Delta-8 THC moonrocks
Delta-8 infused moonrocks are one of the most unique delta-8 products available on the market today. They’re a twist on the classic high-THC moonrock, which is comprised of cannabis buds coated in distillate and then powdered with isolate.
Our infused moonrocks feature Bubba Kush hemp flower, coated in delta-8 distillate and then truly coated with 99.9% pure CBD isolate. Getting into the right headspace has never been easier.

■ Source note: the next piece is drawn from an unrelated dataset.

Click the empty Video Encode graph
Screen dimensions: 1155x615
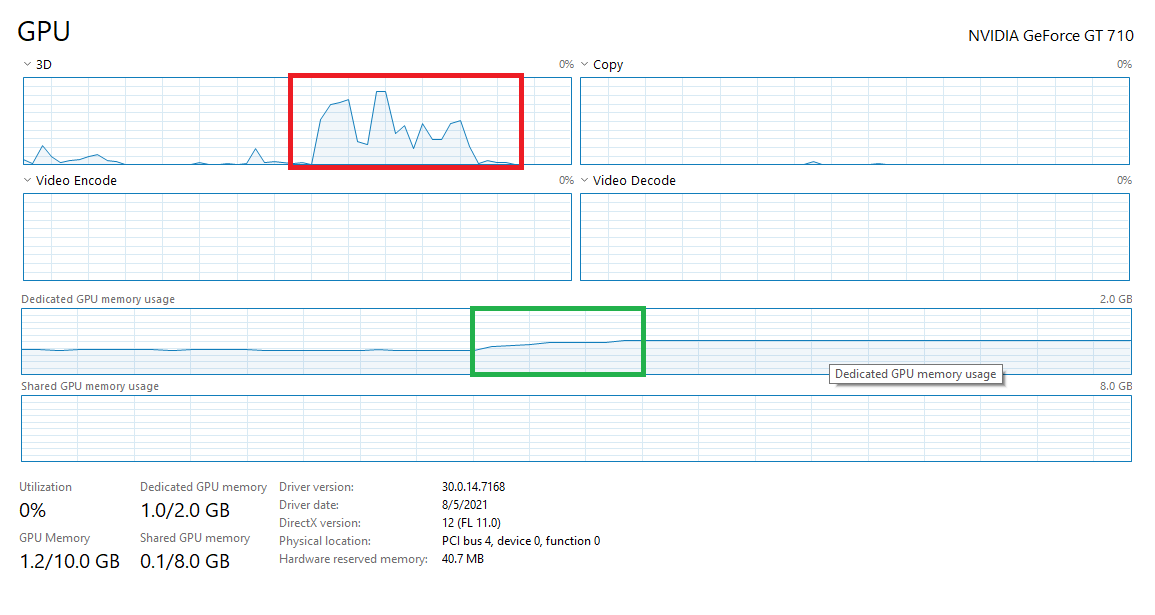297,237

D-8 vape cartridges present a wonderful way to experience the entourage effect. Our "Ultimate Trifecta" cartridges contain CO2-extracted CBD distillate, high-CBG hemp plant extract, and delta-8 distillate in a super convenient format! This combination is designed to fully activate the entourage effect and have you feeling amazing. It even tastes delicious — the flavor is natural and subtly sweet.
Other delta-8 products
Check out Black Tie’s full selection of delta-8 THC products here. There’s something for everybody!
Delta-9 vs. delta-8: summing things up
Delta-9 and delta-8 sound pretty similar, but they couldn’t be much more different. Many people that delta-8 THC provides an impressive amount of inner balance — and a hefty dose of good vibes.
In other good news, delta-8 THC remains legal in most of the United States. It can be freely enjoyed by anyone over the age of 18 who wants to feel better. Discover the delta-8 difference for yourself today.
Delta-8 VS Delta-9. What is the difference?
Delta-8 THC is the primary active ingredient in cannabis, first isolated by Dr. Raphael Mechoulam in 1964. Delta-9 THC is 'weaker' than Delta-8 because it has a lower binding affinity to the cannabinoid receptor CB1 that mainly mediated the psychoactive effects of smoking or eating cannabis. Both are very similar molecules but Delta-9 is missing a Carbon atom.
Is Delta 8 just as good as Delta 9?
Delta-9 is more psychoactive on its own than Delta-8, but when they are both combined in equal amounts one can experience the same effect. One of the most common combinations is 1 gram of hash oil (a 20:1 ratio) mixed with 0.5 grams of regular (decarboxylated) cannabis which contains mainly THC-acid (a 1:20 ratio). This means that the hash oil is 10 times stronger than regular weed.
Why is Delta 8 legal and not Delta 9?
The reason for this is that Delta-8 is legal because it does not have the same 'psychoactive' or 'intoxicating' effects on users.
Is Delta 8 legal in all states?
No, it is only legal in some states: Arizona, Delaware, Florida, Illinois, Indiana, Iowa (only for people who suffer from epilepsy), Kentucky, Louisiana, Maryland (for research purposes only; patients taking the drug must be registered with the health department and be prescribed medical marijuana by a doctor who has an established relationship with you), Minnesota, Mississippi, Missouri, North Carolina, Ohio (only for people who suffer from epilepsy), Oklahoma, Pennsylvania, South Dakota, Tennessee, Utah, and Wisconsin.